Hemingway’s Garden Of Eden
Based on a posthumously published Ernest Hemingway novel, Hemingway’s Garden Of Eden stars Jack Huston as a young writer and WWI veteran who meets flighty heiress Mena Suvari in Paris in 1927 and embarks on a whirlwind romance that takes a turn to the bizarre. Jealous of his success—which makes her feel like he belongs to everyone, not just her—Suvari cuts her hair short and insists that she’s the boy in their relationship and he’s the girl. As they tour the resorts of Europe, they have ever-more-adventurous sex and descend into a drunken haze, while Huston tries to work and Suvari tries to distract him. Then she brings home another woman, Caterina Murino, and coerces Huston into an open relationship that has the unintended effect of showing him that he needn’t be so beholden to Suvari’s madness.

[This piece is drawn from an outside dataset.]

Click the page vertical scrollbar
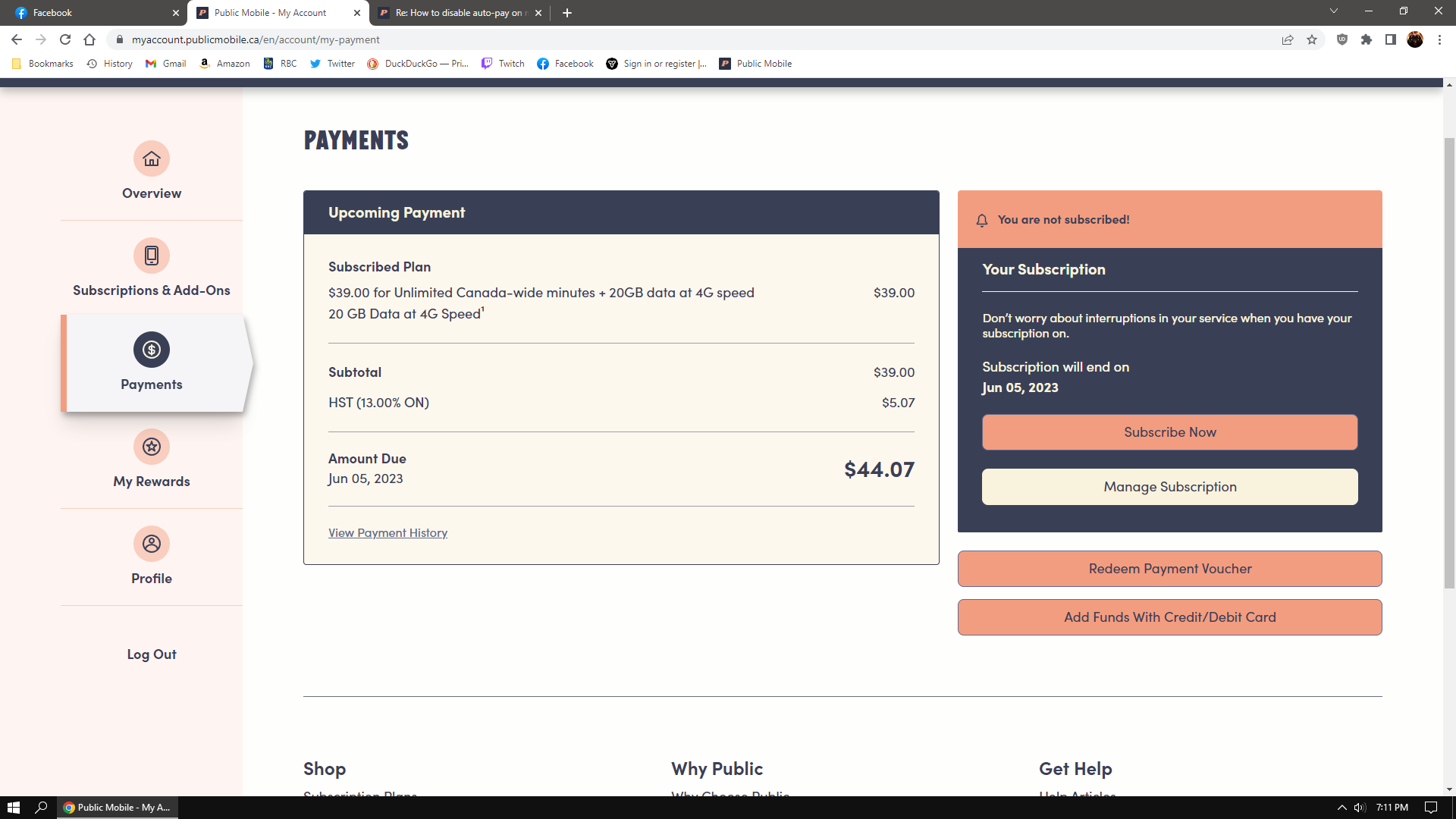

Director John Irvin and screenwriter James Scott Linville hew closely to Hemingway’s spare style; the dialogue and plot in Garden Of Eden are rendered clearly and precisely, without a lot of fine shading. The result is a movie that’s all surface… all silly, silly surface. Huston has no identity outside of “acclaimed writer who meekly acquiesces to his lover’s demands,” and Suvari is so clearly crazy from the start that even her overpowering seductiveness doesn’t fully explain why Huston’s such a sap for her. A few second-half detours into one of Huston’s stories—an autobiographical piece about a boy hunting elephants in Africa alongside his philandering father—effectively underline the theme of taming the wild, but then it’s back to Huston, Suvari, and Murino alternately sniping and smiling tersely at each other while sporting increasingly ridiculous hairstyles. The film isn’t erotic or profound. It is occasionally comic, though—like reading the finalists for one of those Bad Sex In Fiction awards.